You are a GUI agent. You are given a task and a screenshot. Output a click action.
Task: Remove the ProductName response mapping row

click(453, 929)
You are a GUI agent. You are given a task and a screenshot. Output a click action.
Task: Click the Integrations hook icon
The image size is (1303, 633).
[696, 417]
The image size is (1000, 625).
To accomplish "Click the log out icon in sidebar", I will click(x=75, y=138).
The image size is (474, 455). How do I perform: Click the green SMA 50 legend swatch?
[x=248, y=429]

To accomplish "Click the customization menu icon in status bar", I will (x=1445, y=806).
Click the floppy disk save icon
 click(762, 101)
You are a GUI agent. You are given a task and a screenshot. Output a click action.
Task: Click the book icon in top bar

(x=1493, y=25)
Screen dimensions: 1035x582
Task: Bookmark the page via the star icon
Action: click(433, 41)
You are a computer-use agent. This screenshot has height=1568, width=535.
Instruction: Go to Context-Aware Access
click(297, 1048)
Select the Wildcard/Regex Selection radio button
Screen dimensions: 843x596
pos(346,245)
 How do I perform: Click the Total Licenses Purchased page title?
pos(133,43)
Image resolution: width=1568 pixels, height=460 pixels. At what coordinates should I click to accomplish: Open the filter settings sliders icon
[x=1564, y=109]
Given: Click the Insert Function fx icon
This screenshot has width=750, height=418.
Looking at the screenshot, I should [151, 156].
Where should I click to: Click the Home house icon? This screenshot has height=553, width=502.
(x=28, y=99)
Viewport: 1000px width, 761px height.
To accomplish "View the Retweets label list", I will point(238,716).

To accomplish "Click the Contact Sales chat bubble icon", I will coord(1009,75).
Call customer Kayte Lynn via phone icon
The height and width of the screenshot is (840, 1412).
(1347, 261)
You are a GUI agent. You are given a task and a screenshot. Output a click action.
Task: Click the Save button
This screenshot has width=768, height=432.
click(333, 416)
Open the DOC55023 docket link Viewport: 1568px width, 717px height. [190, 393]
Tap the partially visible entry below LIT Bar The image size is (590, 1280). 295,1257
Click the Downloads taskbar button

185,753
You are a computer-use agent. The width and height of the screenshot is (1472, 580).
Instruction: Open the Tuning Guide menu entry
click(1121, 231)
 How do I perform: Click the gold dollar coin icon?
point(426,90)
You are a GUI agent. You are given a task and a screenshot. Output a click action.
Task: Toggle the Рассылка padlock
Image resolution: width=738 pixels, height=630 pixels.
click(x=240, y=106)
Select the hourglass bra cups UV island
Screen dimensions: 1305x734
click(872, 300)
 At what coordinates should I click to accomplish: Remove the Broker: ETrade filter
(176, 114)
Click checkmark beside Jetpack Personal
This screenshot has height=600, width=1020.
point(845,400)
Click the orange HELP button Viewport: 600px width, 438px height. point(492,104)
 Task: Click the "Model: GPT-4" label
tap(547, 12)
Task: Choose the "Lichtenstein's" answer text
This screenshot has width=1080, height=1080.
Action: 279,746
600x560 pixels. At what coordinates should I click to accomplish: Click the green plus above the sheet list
◇ ◇ ◇ ◇ ◇
*REQUIRED WORK*
Using the listing, collect all lines in which the string "computer" is found.

*OUTPUT FOR THIS EXERCISE*
You are a computer-use agent. This screenshot has height=1568, width=535.
You are a computer-use agent. The width and height of the screenshot is (1472, 580).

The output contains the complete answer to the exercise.